Enhancing solar panel recycling efficiency through zero-shot learning and hybrid fuzzy decision-making techniques


ETİ S., DİNÇER H., YÜKSEL S., PAMUCAR D., ÇIRAK A. N., ÖZDEMİR S., ...More

Renewable Energy, vol.256, 2026 (SCI-Expanded, Scopus) identifier

  • Publication Type: Article / Article
  • Volume: 256
  • Publication Date: 2026
  • Doi Number: 10.1016/j.renene.2025.124411
  • Journal Name: Renewable Energy
  • Journal Indexes: Science Citation Index Expanded (SCI-EXPANDED), Scopus, Compendex, Environment Index, Geobase, Greenfile, Index Islamicus, INSPEC, Public Affairs Index
  • Keywords: Energy efficiency, Fuzzy decision-making, Recycling process, Solar panel investment, Zero-shot learning
  • Open Archive Collection: Article
  • Azerbaijan State University of Economics (UNEC) Affiliated: Yes

Abstract

Improving solar panel recycling processes increases energy efficiency while minimizing negative environmental impacts.
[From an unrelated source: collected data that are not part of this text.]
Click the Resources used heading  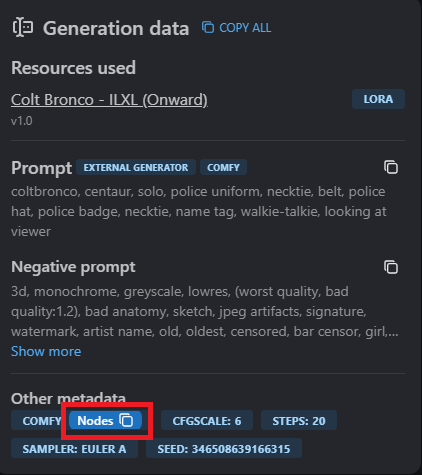73,68
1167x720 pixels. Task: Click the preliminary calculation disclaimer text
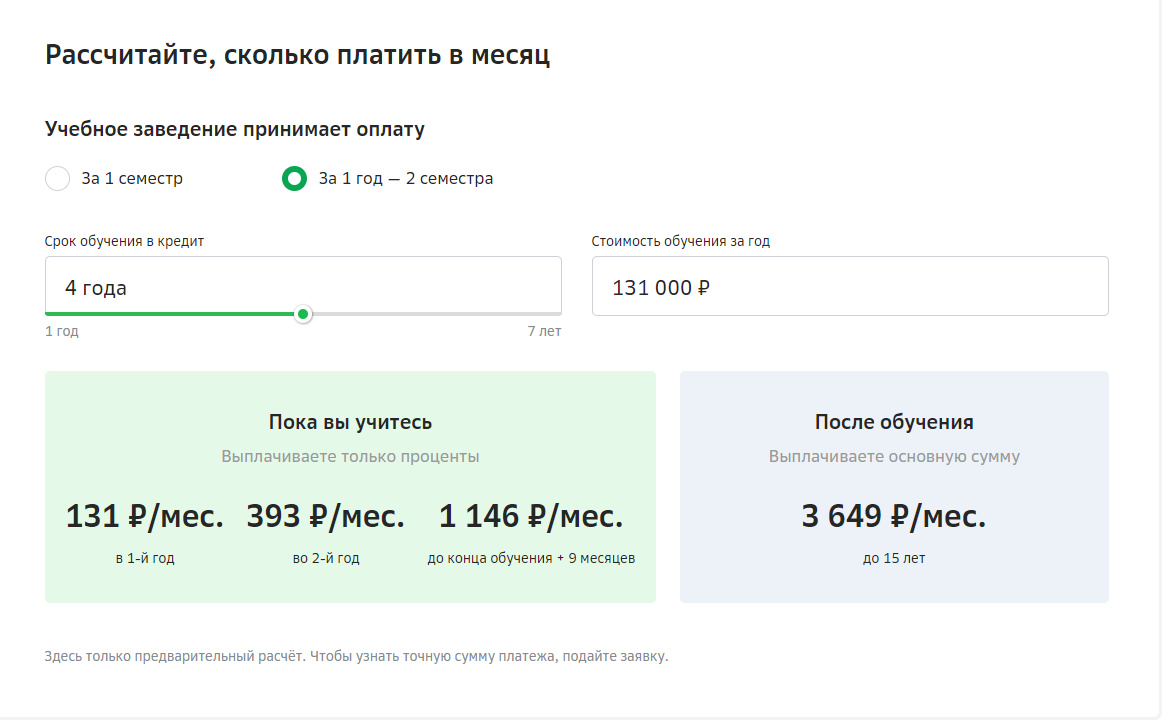[356, 657]
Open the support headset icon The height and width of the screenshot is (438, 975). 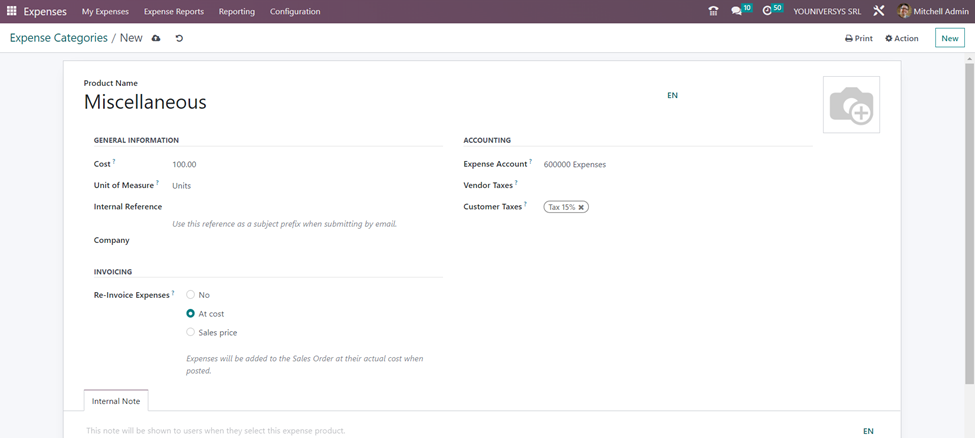(713, 11)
Recycling processes often require high-cost investments and complex processes. It is critical to determine which criteria and investment areas are prioritized for the most efficient use of these limited resources. The purpose of this study is to generate effective investment strategies to improve the performance of the recycling processes in solar panel projects by establishing a new model. Firstly, more significant indicators are selected by classifying with zero-shot learning (ZSL) analysis. Secondly, expert weights are calculated via machine learning approach. Thirdly, selected indicators are evaluated with p, q-quasirung orthopair fuzzy sets (p, q-QROFS)-based entropy. Fourthly, investment alternatives are ranked by p, q-QROFS simple additive weighting (SAW) technique. Finally, a comparative examination is conducted for alternative ranking with the help of technique for order preference by similarity to ideal solution (TOPSIS) methodology. The main contribution of this study is the identification of the effective investment strategies for the improvements of recycling processes in solar panel projects by establishing a novel decision-making model. The main superiority of this proposed model is the integration of ZSL to the fuzzy decision-making modelling by classifying the criteria. Reducing the number of criteria with this technique minimizes uncertainties in the analysis process. It is concluded that improving recycling technologies and providing incentives and support are the most essential items. Moreover, China and Russia are the most successful countries with respect to the recycling performance of solar panel projects.